Louisville Saturday by Margaret Long


 My mother was a war bride and sailed to the US either in 1945 or 1946 after she got married in Belgium to my father, a GI, and settled for a while with his family in Ohio. Her library is a treasure-trove of old American books. Having visited Louisville briefly I picked up Louisville Saturday, by Margaret Long. The book was first published in 1950 as a Bantam book. I enjoyed Long's writing. Her descriptions of time and place just before I came into this world was enlightening. The strength of men, the keen observations about relationships, the meaning of doing one’s share in the war effort, the babies as a result of it all in colorful detail.

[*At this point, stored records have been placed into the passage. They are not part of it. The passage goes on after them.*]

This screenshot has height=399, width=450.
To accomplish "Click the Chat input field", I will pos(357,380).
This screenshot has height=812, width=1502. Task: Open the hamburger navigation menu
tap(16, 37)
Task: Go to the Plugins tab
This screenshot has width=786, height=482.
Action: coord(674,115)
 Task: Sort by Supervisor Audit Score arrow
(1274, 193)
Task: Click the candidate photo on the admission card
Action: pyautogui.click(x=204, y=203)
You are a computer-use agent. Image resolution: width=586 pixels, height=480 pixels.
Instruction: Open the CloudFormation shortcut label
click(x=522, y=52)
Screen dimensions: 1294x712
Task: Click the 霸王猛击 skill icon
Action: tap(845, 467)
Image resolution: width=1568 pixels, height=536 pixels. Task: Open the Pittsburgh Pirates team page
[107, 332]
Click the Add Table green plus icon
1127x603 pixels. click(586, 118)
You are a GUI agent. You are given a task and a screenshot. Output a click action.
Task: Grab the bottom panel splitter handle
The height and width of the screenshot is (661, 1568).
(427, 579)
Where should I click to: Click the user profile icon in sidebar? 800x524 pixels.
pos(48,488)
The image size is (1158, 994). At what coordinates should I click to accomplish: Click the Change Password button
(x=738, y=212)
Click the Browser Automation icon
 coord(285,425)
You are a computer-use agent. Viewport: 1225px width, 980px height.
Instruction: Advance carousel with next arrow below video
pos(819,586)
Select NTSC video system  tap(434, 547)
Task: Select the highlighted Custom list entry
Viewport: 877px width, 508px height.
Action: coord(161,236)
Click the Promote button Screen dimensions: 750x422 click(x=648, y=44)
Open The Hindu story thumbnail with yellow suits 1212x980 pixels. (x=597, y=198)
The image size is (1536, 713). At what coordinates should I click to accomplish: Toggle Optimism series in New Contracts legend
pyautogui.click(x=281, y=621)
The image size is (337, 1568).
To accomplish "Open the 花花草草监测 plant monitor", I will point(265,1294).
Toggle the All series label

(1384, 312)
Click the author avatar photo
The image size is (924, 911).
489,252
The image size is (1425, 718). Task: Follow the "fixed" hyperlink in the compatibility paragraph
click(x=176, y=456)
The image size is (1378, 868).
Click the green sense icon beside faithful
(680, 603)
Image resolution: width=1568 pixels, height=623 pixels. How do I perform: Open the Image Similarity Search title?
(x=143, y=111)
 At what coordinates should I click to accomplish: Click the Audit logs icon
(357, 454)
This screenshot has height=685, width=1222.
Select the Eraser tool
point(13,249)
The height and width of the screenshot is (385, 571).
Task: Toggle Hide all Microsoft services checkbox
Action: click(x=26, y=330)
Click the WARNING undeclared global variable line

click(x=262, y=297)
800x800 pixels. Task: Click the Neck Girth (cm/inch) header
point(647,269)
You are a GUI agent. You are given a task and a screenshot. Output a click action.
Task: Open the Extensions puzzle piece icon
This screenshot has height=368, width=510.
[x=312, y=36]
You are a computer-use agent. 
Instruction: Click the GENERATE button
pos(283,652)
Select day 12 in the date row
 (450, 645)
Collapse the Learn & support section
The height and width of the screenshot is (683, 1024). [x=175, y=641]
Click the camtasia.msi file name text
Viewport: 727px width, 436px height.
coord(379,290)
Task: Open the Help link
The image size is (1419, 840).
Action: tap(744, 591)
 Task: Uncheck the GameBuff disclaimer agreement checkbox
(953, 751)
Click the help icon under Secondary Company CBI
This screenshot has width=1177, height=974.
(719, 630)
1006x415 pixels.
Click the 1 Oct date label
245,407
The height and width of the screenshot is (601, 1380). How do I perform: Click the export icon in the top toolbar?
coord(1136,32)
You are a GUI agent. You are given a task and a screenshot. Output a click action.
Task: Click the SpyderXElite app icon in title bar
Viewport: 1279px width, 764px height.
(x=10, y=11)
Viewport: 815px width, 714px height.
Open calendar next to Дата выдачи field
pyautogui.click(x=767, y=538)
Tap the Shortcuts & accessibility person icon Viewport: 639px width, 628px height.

Basically she describes in a serious way the effects of war on American women in that time. In it’s time it may have shocked some people that finally a women’s perspective was heard: lonely women and soldiers, all looking like heroes in their military outfits, the longing, the heartbreak, the drunken quarrels between a couple with harsh beatings, prejudice, the fierce longing for independence of these women, the longing to be all they could be. Louisville now known for the Kentucky Derby has an aura of ‘class’ nowadays. Yet in the second part of the 1940’s the proximity of an army camp influenced the whole town. Male longings for some one to love and be loved by, for some one to mold so that they would be exactly as they like their women. The strong if mostly futile effort by women to do what their soul demands and the dichotomy, the chasm between the two that is the real subject. By the way, don't you just love the old covers of pocket books?